• [Directions for this task]: Find the line with "504x1568 pixels. Task: Click". Repeat it and each line after it, exactly, down to the end of the records below.

[Source records]

Segment Open

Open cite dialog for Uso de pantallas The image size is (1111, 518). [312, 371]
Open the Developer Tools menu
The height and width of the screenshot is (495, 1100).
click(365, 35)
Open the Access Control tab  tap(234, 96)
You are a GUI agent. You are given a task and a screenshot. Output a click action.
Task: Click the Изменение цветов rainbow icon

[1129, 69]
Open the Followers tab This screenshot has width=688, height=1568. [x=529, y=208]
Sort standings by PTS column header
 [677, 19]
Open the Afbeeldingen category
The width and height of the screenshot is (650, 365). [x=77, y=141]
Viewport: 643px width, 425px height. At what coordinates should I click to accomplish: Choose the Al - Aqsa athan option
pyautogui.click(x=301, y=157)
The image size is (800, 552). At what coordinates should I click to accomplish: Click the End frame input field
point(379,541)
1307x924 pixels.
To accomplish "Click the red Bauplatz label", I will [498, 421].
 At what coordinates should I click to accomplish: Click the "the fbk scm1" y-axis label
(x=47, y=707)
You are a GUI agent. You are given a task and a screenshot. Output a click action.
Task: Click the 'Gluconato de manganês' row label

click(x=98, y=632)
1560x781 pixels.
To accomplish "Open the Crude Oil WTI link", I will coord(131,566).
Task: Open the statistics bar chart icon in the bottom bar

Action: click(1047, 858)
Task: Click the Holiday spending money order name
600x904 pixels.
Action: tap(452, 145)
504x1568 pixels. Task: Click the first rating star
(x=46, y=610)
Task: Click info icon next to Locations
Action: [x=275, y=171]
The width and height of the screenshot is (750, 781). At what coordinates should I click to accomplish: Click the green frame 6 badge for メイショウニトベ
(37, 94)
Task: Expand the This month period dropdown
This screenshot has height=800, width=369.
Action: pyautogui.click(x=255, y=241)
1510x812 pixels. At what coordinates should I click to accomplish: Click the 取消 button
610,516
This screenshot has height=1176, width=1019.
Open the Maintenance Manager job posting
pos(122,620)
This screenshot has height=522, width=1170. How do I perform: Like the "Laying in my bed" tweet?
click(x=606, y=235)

Segment Closed

• [Solution to this exercise]:
504x1568 pixels. Task: Click the first rating star
(x=46, y=610)
Task: Click info icon next to Locations
Action: [x=275, y=171]
The width and height of the screenshot is (750, 781). At what coordinates should I click to accomplish: Click the green frame 6 badge for メイショウニトベ
(37, 94)
Task: Expand the This month period dropdown
This screenshot has height=800, width=369.
Action: pyautogui.click(x=255, y=241)
1510x812 pixels. At what coordinates should I click to accomplish: Click the 取消 button
610,516
This screenshot has height=1176, width=1019.
Open the Maintenance Manager job posting
pos(122,620)
This screenshot has height=522, width=1170. How do I perform: Like the "Laying in my bed" tweet?
click(x=606, y=235)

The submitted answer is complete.